Fortunately, digital marketing works for both approaches. Whether you’re targeting businesses or consumers, digital marketing will help you streamline the marketing process for results.
The benefits of digital marketing
Regardless of whether you’re a B2B or B2C company, digital marketing helps businesses better understand their customers and deliver tailored experiences across every channel.
Digital marketing can help you get to know your audience, understand their pain points, and provide metrics that will give your marketing team credibility. Digital marketing has several benefits.
Reach a large demographic
Digital marketing allows you to reach a wider customer base with less effort. When you post an ad online, it can reach anyone, regardless of their location. You can connect with customers on the other side of the world, in multiple time zones, as seamlessly as though you were taking out an ad in the local newspaper. You can expand your market reach and grow your business in ways that would have seemed impossible before.
Cost efficiency
Traditional marketing channels like TV, radio, and print media typically have higher costs than digital channels. Posting on social media and creating blogs doesn’t have a cost beyond the time you spend producing the content. You can create a slick, professional website for a relatively low cost by using one of the many templated systems or paying more for a bespoke creation. You can create social media accounts for free, and partner with an email service provider (ESP) for a competitive price.
Plus, digital channels remain on the internet for as long as you maintain them. People will continue to find your content again and again long after you’ve posted it. This amounts to greater staying power than a temporary TV ad.
Traditional marketing is more ephemeral because it only plays at certain times — and usually outside of your control — before it’s gone forever. A newspaper ad doesn’t run continuously unless you keep paying for it, and then it disappears when people recycle the paper or toss it in the trash.
Whether you have a small business or you work at a big business that’s trying to cut costs, digital marketing is the way to go.
Results are measurable
Digital marketing comes with a host of analytics opportunities that traditional marketing just can’t match. You can track the number of conversions and leads, visits to your website, and much more — giving you plenty of valuable insight to help grow your business. For example, digital marketing allows you to:
- Measure social media engagement with built-in analytics.
- Track the organic traffic and SERP rankings of every blog post.
- Pull accurate data on paid ad views, clicks, and conversions.
Traditional marketing doesn’t allow for further engagement and only allows for one-way communication. But digital marketing gives you the opportunity to chat one-on-one with customers. You can engage with them directly on a blog or social media post to learn how they found you, what they think, and what they need.
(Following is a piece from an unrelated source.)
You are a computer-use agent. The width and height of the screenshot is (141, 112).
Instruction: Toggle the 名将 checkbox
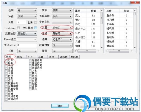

This gives you both quantitative and qualitative information on your marketing efforts, which is worth its weight in gold.
Easier personalization for customers
Customer data is the foundation of digital marketing. Because it requires so much data, businesses naturally learn a lot about their ideal customers during a digital marketing campaign. Thanks to this data, it’s never been easier to personalize your marketing campaigns.
For example, businesses use customer data to:
- Monitor the behavior of their social media followers to see which types of content and post formats they prefer.
- Segment customers based on their demographics, which makes it easier to personalize messaging based on their pain points.
- Address customers by name in email campaigns.
- Acknowledge key events like customer birthdays and anniversaries.
Opportunity to engage with customers at various stages
Digital marketing is more cost-effective, which means you can engage with customers at several points during the buying process. For example, you can create a paid advertising campaign and then follow up with those leads after they’ve made a purchase. This could be as simple as saying thank you, or using it as an opportunity to upsell with related items or a subscription. A traditional TV ad can’t do that.
Easy and convenient conversions
Thanks to its cross-channel connectivity, digital marketing makes it a cinch to increase conversions. Shoppers can move from a social media platform to your ecommerce store to make a purchase in just a few taps. Digital marketing also allows for automation, so if customers don’t make a purchase right away, you can quickly follow up with them to recapture their business before they forget about you.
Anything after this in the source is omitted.